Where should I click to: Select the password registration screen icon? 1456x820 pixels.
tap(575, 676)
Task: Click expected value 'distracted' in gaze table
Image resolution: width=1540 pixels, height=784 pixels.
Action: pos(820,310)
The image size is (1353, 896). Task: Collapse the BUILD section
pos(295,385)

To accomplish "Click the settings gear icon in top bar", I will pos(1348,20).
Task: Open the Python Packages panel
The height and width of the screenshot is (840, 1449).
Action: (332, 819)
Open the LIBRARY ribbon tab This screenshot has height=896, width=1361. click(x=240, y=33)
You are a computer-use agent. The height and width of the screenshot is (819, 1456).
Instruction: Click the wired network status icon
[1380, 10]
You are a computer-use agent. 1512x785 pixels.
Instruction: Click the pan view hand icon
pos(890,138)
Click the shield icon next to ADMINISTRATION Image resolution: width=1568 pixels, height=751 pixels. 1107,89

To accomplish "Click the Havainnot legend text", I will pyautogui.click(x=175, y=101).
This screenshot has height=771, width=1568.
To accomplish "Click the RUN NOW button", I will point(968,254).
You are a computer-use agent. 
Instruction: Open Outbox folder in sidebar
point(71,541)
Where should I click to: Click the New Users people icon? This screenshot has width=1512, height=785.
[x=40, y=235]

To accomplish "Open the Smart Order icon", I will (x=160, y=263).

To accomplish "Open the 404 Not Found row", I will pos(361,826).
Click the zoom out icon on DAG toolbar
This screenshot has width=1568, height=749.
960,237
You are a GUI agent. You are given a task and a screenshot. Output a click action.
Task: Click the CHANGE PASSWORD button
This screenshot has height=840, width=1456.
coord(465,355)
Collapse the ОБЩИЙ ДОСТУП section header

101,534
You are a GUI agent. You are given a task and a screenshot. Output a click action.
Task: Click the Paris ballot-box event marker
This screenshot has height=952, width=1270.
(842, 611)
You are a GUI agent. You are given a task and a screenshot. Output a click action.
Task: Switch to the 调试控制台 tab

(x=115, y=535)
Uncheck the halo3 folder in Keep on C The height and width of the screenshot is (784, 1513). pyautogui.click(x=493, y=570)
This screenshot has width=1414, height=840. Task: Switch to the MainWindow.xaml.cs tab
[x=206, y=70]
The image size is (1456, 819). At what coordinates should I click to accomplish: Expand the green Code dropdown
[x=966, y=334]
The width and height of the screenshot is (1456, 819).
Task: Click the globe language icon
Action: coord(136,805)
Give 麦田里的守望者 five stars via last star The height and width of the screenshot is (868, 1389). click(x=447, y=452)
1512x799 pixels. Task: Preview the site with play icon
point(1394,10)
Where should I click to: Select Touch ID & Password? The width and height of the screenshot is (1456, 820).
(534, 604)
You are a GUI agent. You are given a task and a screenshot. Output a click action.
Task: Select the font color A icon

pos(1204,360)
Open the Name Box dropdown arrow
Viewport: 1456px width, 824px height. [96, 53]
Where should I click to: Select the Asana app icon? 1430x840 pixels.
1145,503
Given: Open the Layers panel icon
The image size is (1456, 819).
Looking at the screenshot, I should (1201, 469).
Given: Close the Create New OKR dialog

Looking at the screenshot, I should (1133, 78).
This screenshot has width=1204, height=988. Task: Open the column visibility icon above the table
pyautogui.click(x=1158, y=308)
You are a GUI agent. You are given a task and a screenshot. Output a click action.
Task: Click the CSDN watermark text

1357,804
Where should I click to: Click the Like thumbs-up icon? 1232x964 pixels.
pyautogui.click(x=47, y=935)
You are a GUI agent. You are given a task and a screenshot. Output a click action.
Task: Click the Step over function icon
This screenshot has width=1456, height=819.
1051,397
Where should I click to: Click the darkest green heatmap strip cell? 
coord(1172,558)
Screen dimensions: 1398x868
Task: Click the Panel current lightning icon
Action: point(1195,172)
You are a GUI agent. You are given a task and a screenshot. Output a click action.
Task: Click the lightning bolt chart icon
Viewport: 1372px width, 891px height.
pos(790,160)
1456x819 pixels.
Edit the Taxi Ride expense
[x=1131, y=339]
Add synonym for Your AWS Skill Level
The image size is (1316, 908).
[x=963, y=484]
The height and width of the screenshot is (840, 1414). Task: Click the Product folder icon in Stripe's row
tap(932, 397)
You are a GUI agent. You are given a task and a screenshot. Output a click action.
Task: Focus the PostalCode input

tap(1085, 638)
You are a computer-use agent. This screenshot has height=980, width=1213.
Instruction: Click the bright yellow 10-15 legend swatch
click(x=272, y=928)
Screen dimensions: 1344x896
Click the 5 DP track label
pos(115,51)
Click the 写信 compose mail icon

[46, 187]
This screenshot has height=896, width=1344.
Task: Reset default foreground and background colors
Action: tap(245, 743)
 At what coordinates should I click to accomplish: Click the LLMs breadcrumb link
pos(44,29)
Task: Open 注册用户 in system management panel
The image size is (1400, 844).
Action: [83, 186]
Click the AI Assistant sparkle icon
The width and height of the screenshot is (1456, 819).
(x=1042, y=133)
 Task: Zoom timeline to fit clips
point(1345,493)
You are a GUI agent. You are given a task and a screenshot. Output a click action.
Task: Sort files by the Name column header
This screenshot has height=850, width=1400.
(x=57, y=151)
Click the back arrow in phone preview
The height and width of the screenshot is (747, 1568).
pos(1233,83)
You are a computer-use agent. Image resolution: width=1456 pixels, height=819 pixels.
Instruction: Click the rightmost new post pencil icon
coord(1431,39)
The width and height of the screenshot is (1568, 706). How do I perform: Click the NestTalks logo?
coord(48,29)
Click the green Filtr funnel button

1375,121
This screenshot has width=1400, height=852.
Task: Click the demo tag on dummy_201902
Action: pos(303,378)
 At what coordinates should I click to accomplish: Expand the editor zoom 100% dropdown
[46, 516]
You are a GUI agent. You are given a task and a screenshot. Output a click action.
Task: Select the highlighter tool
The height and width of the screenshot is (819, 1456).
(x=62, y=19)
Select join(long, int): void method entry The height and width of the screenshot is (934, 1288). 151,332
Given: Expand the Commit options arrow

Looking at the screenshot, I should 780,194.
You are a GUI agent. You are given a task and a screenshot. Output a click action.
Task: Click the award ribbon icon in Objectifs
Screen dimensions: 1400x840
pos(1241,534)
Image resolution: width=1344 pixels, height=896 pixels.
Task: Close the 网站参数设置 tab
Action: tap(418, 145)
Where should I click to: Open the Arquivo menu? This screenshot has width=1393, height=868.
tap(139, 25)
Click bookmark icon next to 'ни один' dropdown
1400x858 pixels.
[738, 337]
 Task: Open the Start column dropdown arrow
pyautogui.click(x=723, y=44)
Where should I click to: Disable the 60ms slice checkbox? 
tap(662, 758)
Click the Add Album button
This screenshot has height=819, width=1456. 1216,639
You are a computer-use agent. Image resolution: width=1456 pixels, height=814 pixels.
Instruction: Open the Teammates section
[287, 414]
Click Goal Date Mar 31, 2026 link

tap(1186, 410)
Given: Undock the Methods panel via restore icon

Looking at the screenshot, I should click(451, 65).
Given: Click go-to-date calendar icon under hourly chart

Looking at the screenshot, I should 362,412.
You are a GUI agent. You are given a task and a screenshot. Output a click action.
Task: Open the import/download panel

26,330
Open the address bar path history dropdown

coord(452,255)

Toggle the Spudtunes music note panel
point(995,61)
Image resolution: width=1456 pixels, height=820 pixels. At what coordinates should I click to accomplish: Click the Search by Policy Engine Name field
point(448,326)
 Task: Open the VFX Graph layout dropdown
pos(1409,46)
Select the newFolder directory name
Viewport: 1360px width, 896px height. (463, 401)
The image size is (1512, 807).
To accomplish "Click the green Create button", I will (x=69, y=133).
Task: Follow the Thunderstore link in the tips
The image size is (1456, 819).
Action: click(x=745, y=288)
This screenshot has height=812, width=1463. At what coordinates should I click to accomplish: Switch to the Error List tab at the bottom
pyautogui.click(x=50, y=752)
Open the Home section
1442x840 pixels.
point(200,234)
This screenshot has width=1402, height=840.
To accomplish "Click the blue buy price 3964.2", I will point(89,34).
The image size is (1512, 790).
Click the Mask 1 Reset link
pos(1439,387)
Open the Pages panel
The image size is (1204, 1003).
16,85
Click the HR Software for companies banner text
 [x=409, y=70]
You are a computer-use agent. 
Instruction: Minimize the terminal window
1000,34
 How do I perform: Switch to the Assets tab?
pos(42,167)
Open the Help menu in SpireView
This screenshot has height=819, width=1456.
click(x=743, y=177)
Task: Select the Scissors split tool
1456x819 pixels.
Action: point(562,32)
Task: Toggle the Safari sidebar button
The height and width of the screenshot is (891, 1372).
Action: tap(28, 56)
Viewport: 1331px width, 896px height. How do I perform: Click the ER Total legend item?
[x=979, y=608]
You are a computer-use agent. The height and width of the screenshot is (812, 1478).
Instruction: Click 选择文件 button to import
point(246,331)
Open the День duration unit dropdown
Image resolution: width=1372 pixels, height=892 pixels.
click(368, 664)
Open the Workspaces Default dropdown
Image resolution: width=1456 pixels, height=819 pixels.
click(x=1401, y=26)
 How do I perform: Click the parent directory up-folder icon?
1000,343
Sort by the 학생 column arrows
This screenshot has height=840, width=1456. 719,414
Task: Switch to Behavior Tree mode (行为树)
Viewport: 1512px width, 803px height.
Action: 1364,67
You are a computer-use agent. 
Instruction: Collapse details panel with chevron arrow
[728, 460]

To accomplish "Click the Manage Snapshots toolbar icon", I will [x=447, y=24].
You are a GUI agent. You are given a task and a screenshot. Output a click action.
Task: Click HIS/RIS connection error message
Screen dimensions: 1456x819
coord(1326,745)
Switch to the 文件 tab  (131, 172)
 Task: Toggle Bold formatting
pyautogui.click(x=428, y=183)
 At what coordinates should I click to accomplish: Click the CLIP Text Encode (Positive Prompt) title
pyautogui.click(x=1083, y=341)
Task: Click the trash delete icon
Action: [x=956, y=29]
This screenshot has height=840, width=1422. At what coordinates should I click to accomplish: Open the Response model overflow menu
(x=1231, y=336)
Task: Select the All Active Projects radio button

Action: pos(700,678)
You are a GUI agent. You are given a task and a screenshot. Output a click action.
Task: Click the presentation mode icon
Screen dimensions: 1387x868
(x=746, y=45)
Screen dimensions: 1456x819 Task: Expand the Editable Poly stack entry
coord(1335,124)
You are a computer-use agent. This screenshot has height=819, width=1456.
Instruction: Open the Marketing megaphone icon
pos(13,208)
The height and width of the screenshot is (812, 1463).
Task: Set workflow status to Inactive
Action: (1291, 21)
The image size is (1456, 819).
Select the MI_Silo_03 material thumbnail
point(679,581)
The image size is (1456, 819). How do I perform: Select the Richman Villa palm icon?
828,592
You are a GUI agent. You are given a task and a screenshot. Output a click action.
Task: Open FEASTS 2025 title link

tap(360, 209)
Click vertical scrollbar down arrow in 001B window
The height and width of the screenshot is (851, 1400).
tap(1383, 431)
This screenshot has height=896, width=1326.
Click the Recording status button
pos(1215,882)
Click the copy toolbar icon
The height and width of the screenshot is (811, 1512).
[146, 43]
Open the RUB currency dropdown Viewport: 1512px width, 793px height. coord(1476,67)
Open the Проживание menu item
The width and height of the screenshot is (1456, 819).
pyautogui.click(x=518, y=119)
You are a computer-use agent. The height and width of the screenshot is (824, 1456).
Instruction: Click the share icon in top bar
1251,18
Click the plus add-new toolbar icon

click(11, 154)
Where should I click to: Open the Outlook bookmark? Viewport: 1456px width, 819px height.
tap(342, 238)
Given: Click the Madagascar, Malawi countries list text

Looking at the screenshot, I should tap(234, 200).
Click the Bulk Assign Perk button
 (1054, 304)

- **TASK BRIEF**
All lines from the opening of the listing above through the line that contains "Click the shield" should be given again exactly, and nothing more.

- **OUTPUT OF THE EXERCISE**
Where should I click to: Select the password registration screen icon? 1456x820 pixels.
tap(575, 676)
Task: Click expected value 'distracted' in gaze table
Image resolution: width=1540 pixels, height=784 pixels.
Action: pos(820,310)
The image size is (1353, 896). Task: Collapse the BUILD section
pos(295,385)

To accomplish "Click the settings gear icon in top bar", I will pos(1348,20).
Task: Open the Python Packages panel
The height and width of the screenshot is (840, 1449).
Action: (332, 819)
Open the LIBRARY ribbon tab This screenshot has height=896, width=1361. click(x=240, y=33)
You are a computer-use agent. The height and width of the screenshot is (819, 1456).
Instruction: Click the wired network status icon
[1380, 10]
You are a computer-use agent. 1512x785 pixels.
Instruction: Click the pan view hand icon
pos(890,138)
Click the shield icon next to ADMINISTRATION Image resolution: width=1568 pixels, height=751 pixels. 1107,89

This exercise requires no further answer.